The benefits of networking are real and can look—especially from the outside—quite glamorous. But I believe that, today, such benefits are fundamentally misunderstood. More and more people are depending on networking to provide benefits that are far more likely to occur in contact situations—and that networking is specifically prevented from providing for a variety of reasons.

I shall now abridge a set of hysterically funny anecdotes about examples of networking that would leave you rolling in the aisles, concerning the various attempts I have seen by young writers at various writers’ conferences to get the attention of the people whom they perceived as powerful, attempts that ranged from displaying real talent in unusual ways to crawling into bed with various and sundry people they feel might do well by them. The final point of all the anecdotes is: none of these efforts worked.

I attend writers’ conferences regularly—and science fiction conventions even more so. The clear and explicable reasons for my attendance are networking’s epistemological benefits. Those networking benefits result from the particularly dense field produced by the networking situation in which knowledge—not social favors—moves with particular speed. (The desire for social favor is the fuel—or the form—which propels that information through the networking field.) At both formal sessions and informal gatherings, I find out about new writers and interesting books. As well I learn about new publishing programs and changes in the business much more quickly than I would without them. By the same token, people find out about what I’m doing and get a clearer picture of my work. Because I’m comparatively comfortable appearing in public and discussing a range of topics from a podium or from behind a panel table, people can get a taste of the sort of analysis I do and can decide whether they want to pursue these thoughts in my nonfiction critical work. Since I am an academic critic as well as a fiction writer—and a fiction writer who works in several genres—this is particularly useful and promotes, in a small group of concerned readers at least, a more informed sense of my enterprise.

I feel my career benefits regularly from the results of my networking. My ultimate take on networking is, however, this: no single event in the course of my career has been directly caused by networking. Nevertheless, the results of networking have regularly smoothed, stabilized, and supported my career and made it more pleasant than it would have been without it.

In general I would say (and I would say this to young writers particularly): rarely if ever can networking make a writing career when no career is to be made. Regularly, though, it can support and make a career function more easily and smoothly.

One does not get publication by appearing in public.

One gets further invitations to appear in public.

Above and beyond its epistemological benefits, networking produces more opportunities to network—and that’s about all.

The writer will do best if he or she has a clear sense of the two different processes.

Briefly, what makes “networking” a different process from “contact” is that the networking situation, unlike the contact situation, is one in which the fundamental competition between all the people gathered together in the group within which the networking is supposed to occur is far higher than it is in the population among which contact occurs.

Collected data entries:
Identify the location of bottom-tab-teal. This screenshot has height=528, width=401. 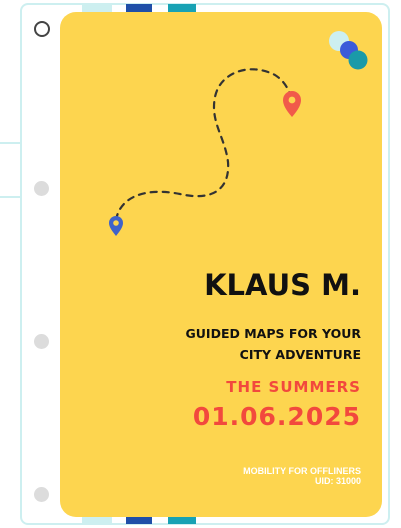
(182, 520).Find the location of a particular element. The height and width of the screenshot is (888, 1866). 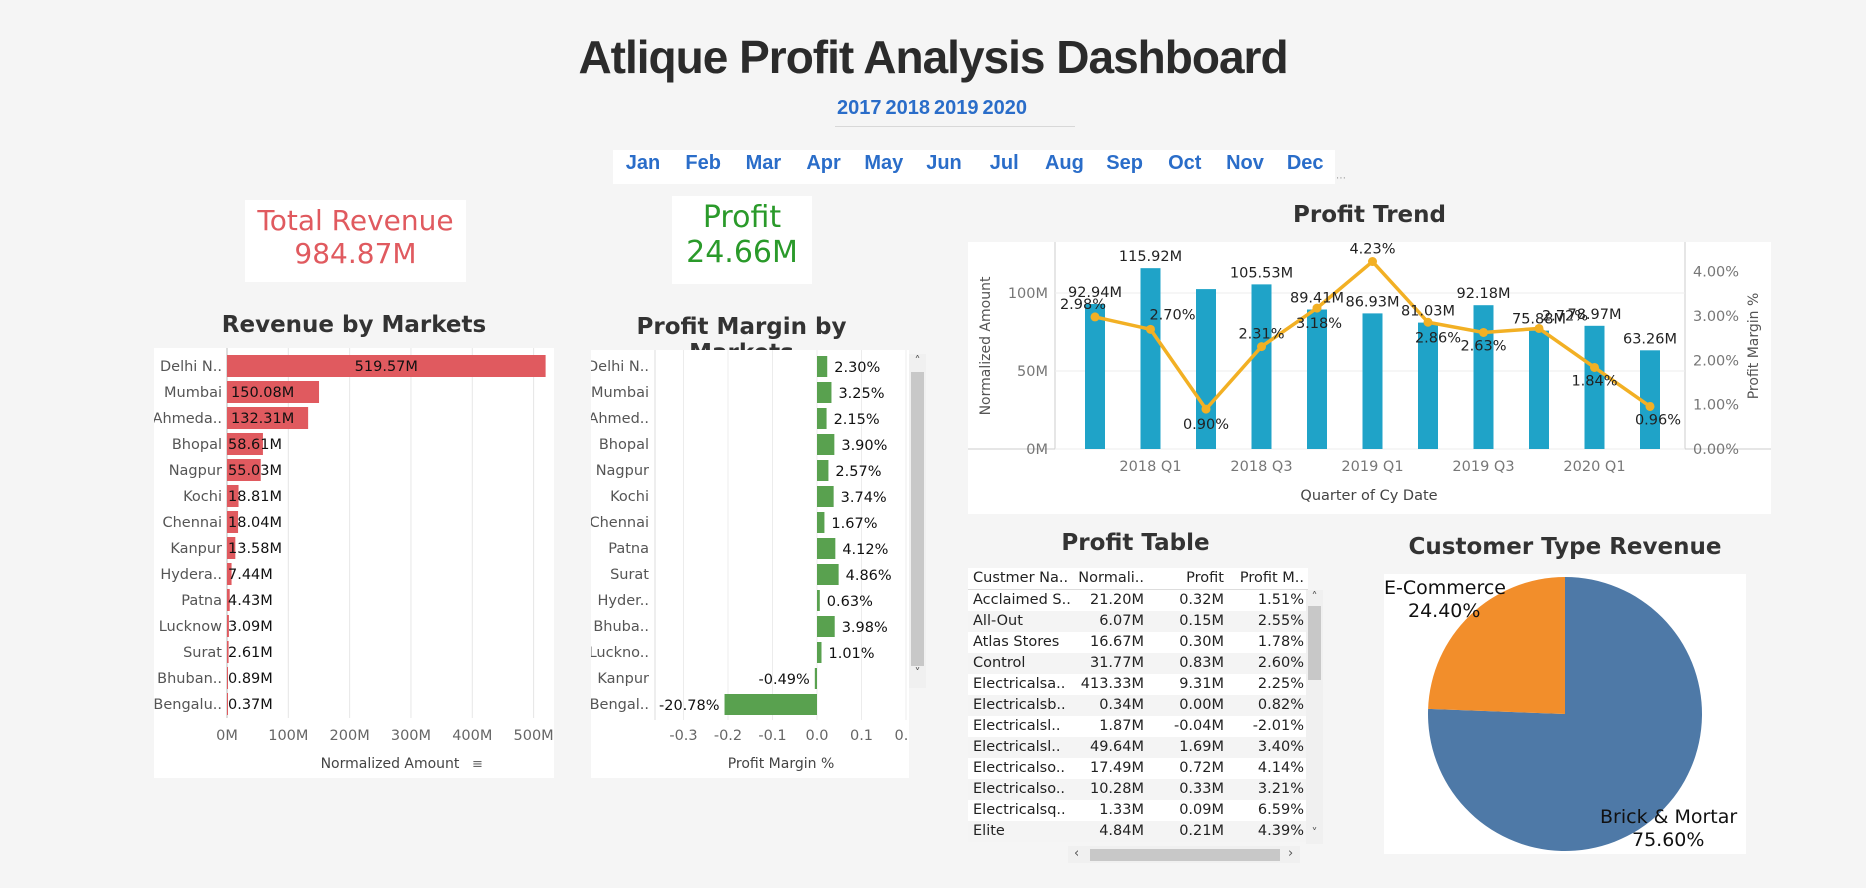

market-label: Ahmeda.. is located at coordinates (188, 419). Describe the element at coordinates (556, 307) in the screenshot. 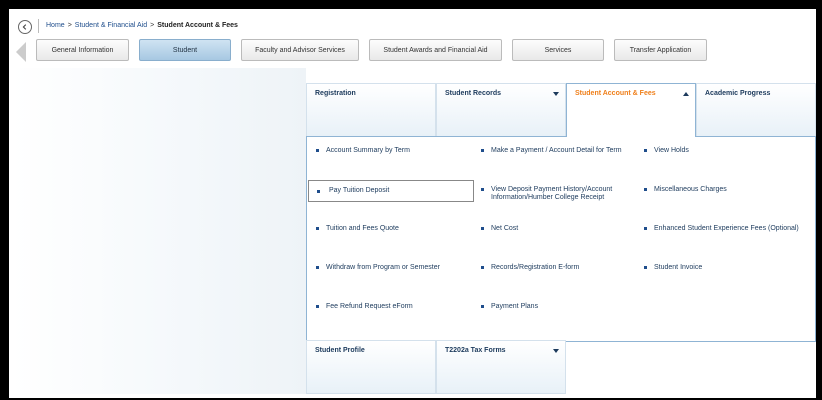

I see `menu-item-payment-plans: Payment Plans` at that location.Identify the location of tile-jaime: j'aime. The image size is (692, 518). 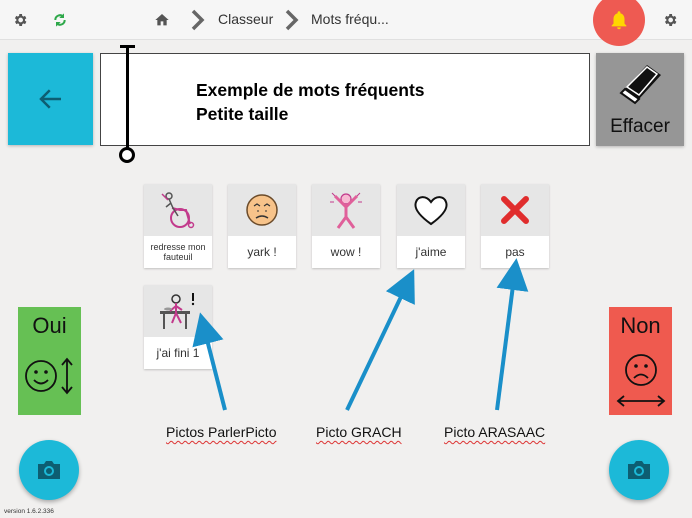
(431, 226).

| Task set |
1. Reproduce the part of the networking passage between "Briefly, what makes" and "which contact occurs.", inclusive.
2. According to the networking passage, what four things does the author find out or learn about through formal sessions and informal gatherings?
Rely only on the networking passage for your answers.

| Results |
1.
Briefly, what makes “networking” a different process from “contact” is that the networking situation, unlike the contact situation, is one in which the fundamental competition between all the people gathered together in the group within which the networking is supposed to occur is far higher than it is in the population among which contact occurs.

2.
- new writers
- interesting books
- new publishing programs
- changes in the business